#### Task
Although the data below holds other lines too, output only those from the line with "Learn About Our Collection (1059, 556)" up to and including the line with "facebook (950, 1804)", exactly as they appear.

#### Records shown
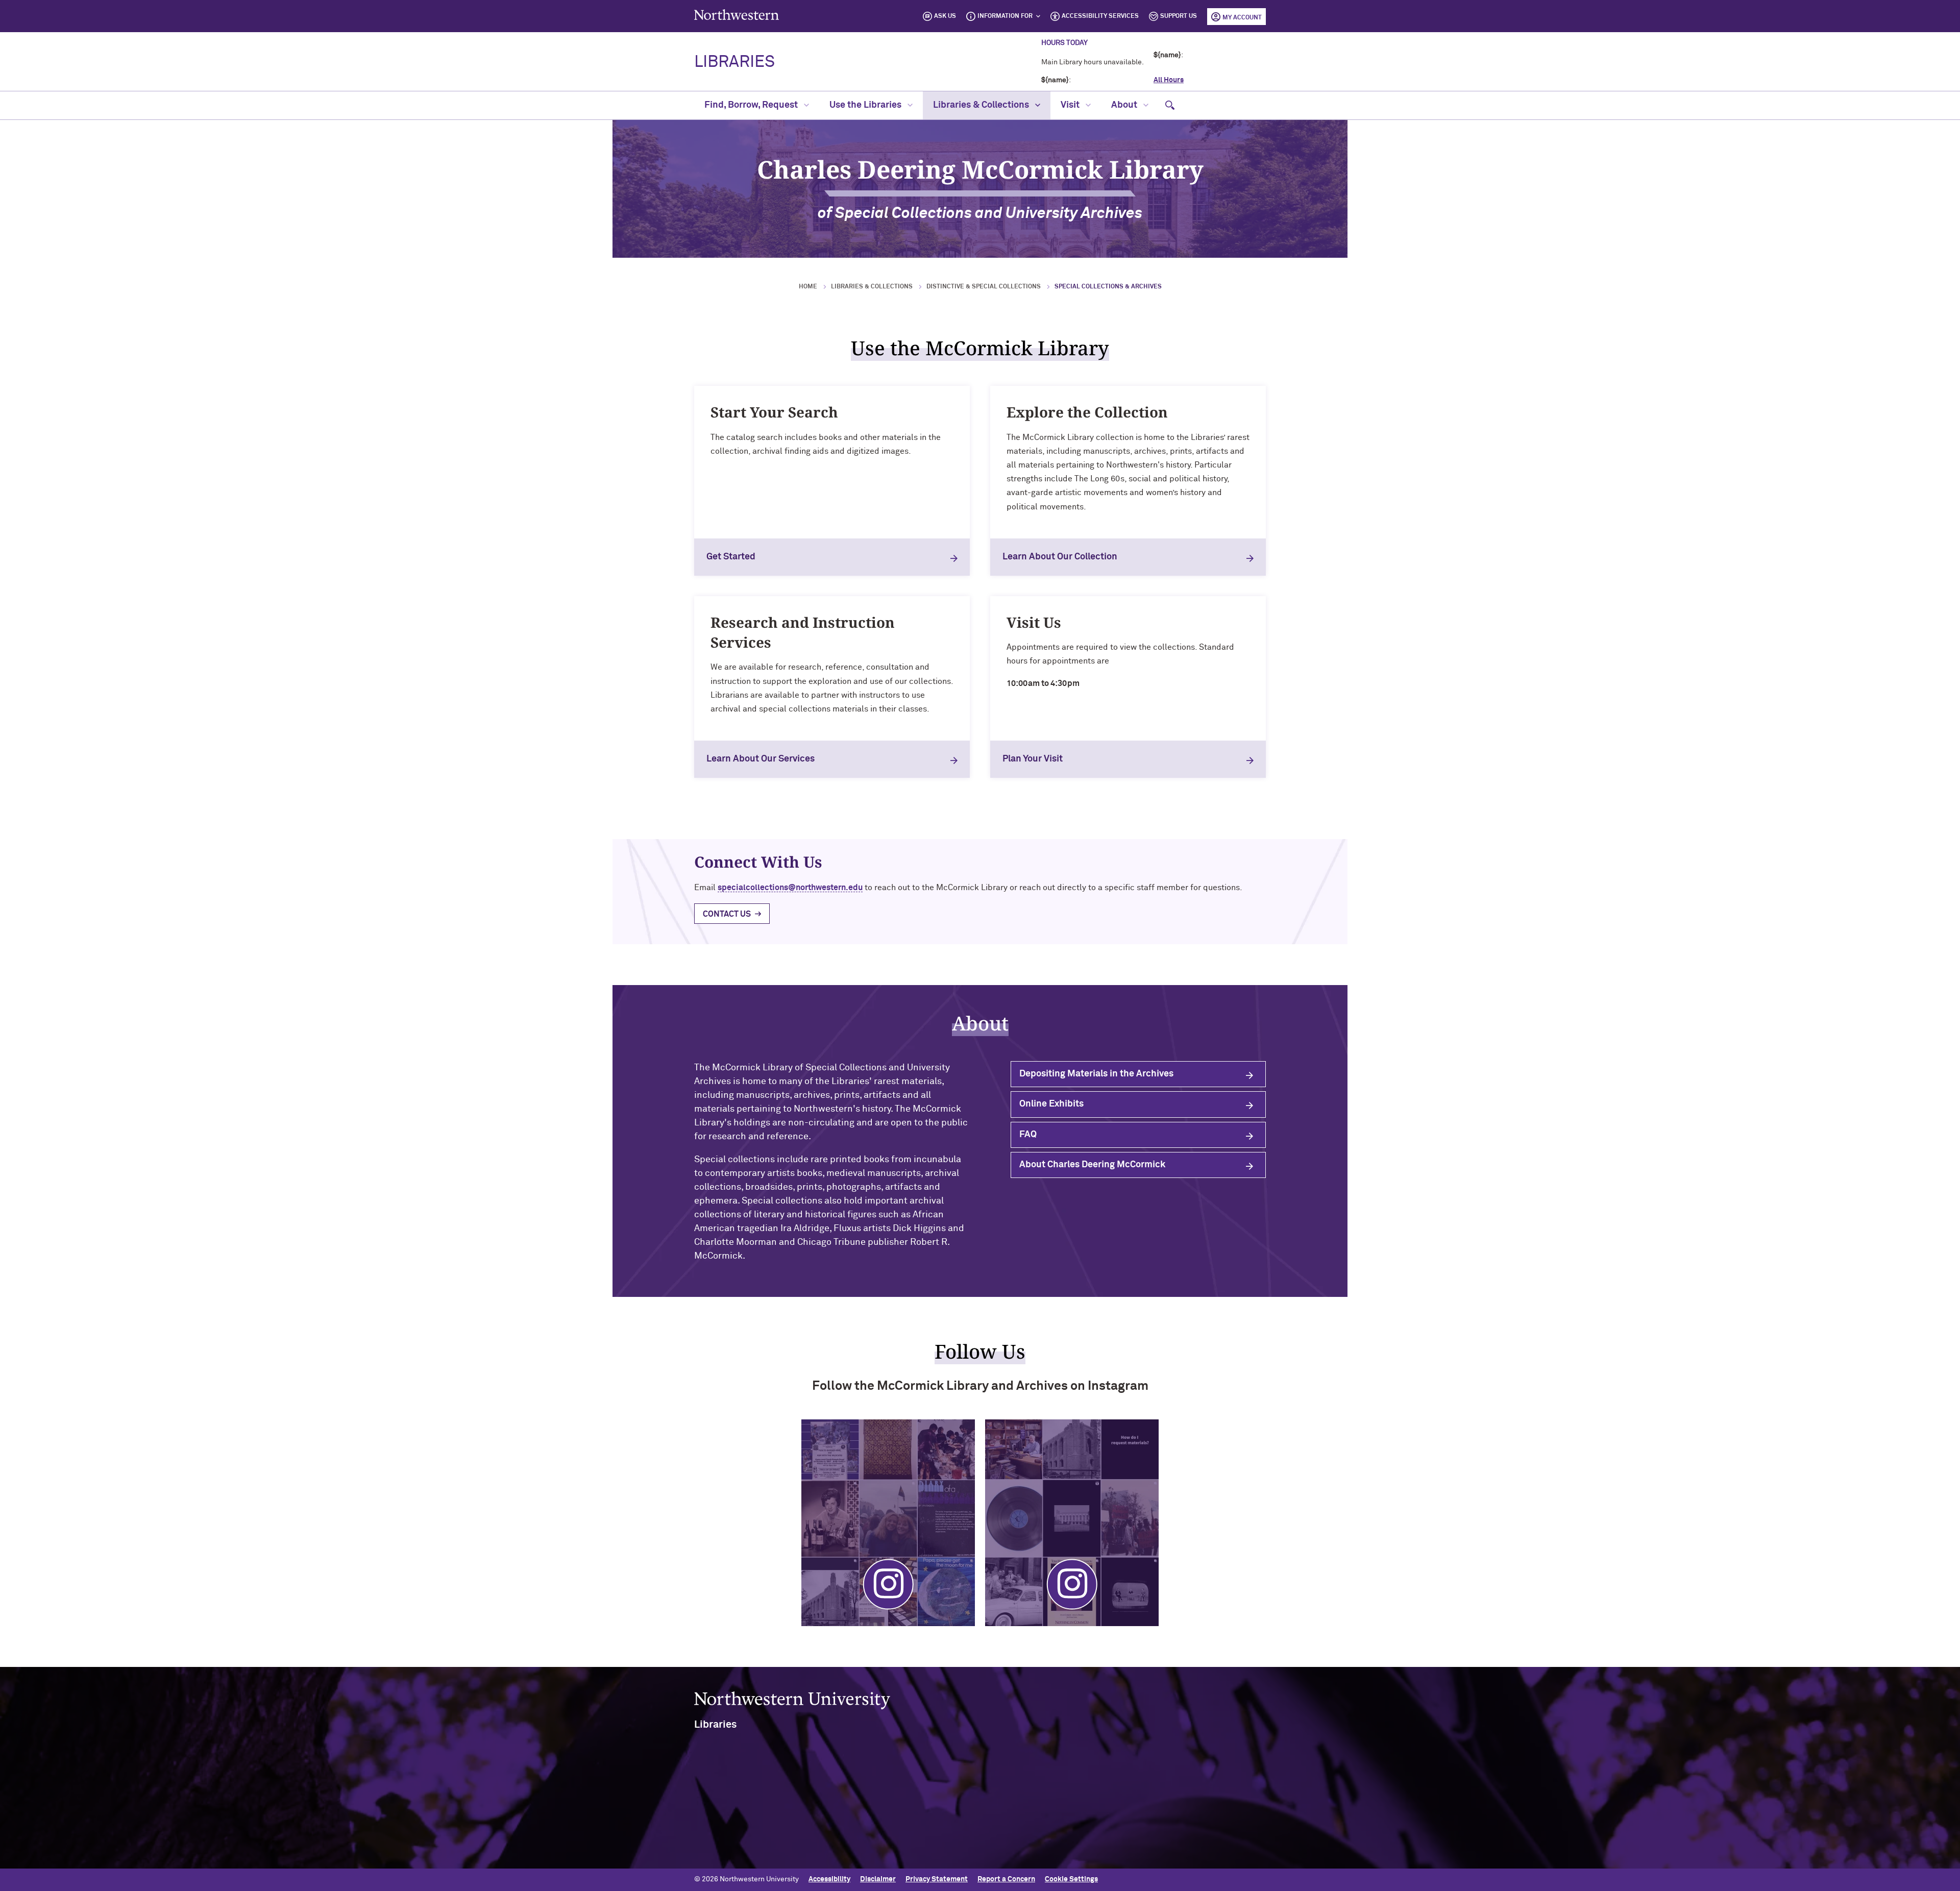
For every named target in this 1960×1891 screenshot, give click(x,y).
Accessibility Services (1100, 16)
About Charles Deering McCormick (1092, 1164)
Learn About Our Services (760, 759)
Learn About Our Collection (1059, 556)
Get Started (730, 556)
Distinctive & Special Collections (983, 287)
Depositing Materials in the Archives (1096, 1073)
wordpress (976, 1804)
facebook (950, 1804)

* * *

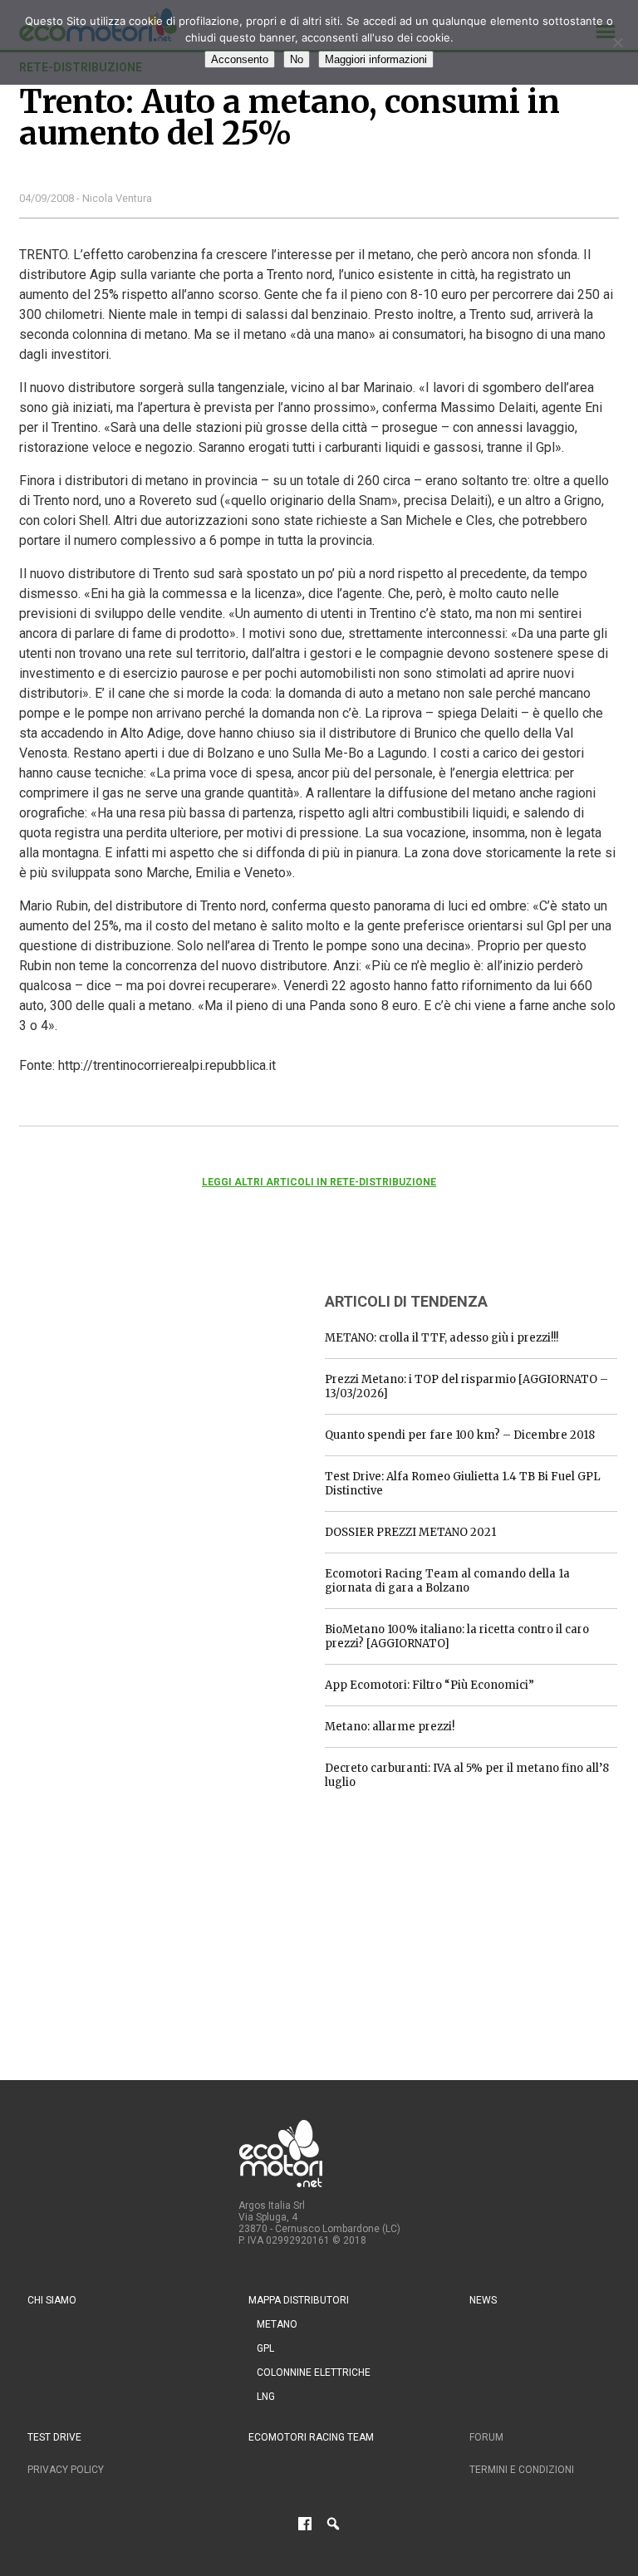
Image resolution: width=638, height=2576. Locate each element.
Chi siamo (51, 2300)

#### Exercise response
Learn About Our Collection (1059, 556)
Get Started (730, 556)
Distinctive & Special Collections (983, 287)
Depositing Materials in the Archives (1096, 1073)
wordpress (976, 1804)
facebook (950, 1804)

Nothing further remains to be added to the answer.